Gambia se ha autoproclamado república islámica con el fin de atraer inversiones árabes al país, según los analistas del Servicio Africano de noticias de la BBC de Londres.
Después de Mauritania, Gambia sería la segunda nación en convertirse al islamismo aunque sus constituciones dicten que son países laicos. Lo problemático sería si otros países africanos se contagiaran de este efecto.
Aunque en realidad lo que dijo el presidente de ese país, Yahya Jammeh, el pasado diciembre en un comunicado para la televisora local del Reino Unido, fue que “deseaba salir del legado colonial”, versión que contrapone los fuertes intereses de Gambia por las potencias musulmanas y petroleras como Kuwait, Qatar y Bareín.
El legado colonial del Reino Unido se hace patente a través de formar parte del Commonwealth, una organización que preside la Reina Elizabeth II.
La crisis económica de Gambia no es nueva. El 50% de la población de casi 2 millones de habitantes vive por debajo de la línea de la pobreza y según un reporte de la agencia de inteligencia norteamericana, la CIA, Gambia ocupa el lugar 213 de 230 de los países más pobres del mundo.
Además, la crisis del ébola dejó en ruinas la economía y la crisis de la deuda externa consumirá más del 30% del ingreso anual del país.

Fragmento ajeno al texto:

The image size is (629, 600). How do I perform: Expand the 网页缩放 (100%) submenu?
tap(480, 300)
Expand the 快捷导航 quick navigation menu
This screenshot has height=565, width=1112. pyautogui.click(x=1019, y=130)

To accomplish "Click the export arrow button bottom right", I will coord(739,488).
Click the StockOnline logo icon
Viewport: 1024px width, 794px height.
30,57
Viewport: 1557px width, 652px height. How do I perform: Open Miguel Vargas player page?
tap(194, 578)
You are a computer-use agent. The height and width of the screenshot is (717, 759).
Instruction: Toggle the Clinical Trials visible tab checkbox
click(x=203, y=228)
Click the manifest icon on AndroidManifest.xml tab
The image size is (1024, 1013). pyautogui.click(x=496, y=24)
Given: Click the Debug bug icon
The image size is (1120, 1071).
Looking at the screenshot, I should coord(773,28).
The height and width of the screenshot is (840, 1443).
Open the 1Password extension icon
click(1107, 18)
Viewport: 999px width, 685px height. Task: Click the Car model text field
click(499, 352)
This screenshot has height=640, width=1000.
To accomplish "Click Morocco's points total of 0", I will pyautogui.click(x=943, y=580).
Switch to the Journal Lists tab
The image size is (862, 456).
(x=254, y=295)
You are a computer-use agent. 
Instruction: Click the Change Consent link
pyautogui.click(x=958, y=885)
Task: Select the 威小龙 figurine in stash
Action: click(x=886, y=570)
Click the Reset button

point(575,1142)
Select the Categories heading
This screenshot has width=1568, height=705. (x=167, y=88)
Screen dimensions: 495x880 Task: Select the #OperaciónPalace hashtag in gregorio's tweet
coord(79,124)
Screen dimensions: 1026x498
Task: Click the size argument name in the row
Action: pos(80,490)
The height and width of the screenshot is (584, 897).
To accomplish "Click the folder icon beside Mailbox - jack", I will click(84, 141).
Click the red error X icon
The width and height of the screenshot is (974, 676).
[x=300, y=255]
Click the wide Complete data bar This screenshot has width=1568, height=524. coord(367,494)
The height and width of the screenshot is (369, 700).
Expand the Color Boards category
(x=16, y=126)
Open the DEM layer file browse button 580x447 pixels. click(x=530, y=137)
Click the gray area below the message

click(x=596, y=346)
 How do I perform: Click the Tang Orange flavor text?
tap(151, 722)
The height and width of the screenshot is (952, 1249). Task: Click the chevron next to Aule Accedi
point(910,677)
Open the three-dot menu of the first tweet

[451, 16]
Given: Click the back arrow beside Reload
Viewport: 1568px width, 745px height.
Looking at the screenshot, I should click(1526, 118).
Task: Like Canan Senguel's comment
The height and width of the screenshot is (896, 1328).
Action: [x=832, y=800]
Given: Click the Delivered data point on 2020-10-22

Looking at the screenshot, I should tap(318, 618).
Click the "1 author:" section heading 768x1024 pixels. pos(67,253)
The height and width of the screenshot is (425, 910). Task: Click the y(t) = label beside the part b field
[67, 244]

Adicionalmente, la Unión Europea fincó una suspensión de ayuda a Gambia por el reporte sobre derechos humanos en el territorio.
El mandato de Jammeh, quien llegó al poder hace 21 años por un golpe de estado, ha virado radicalmente el rumbo del país ya que el pasado lunes 11 de enero, dio un aviso oficial de que todas las religiones del país se respetarán pero que todas las mujeres deberán usar velo de forma obligatoria.
Debido a la controversia causada por el anuncio, Jammeh avisó que dejará sin efecto la medida hasta nuevo aviso.
El controversial presidente acapara la atención de la comunidad internacional por sus excentricidades como administrarle forzosamente a la población brebajes para curar el SIDA o ser curados de brujería en donde muchos murieron.
Aunque en 2014 la oposición política trató de dar un golpe de estado, las fuerzas armadas permanecieron fieles al ejecutivo.
Ahora, apegarse a la ley islámica implicaría un cambio radical en el país, lo cual, se ve como una imposición religiosa en un país que promovía la igualdad de creencias.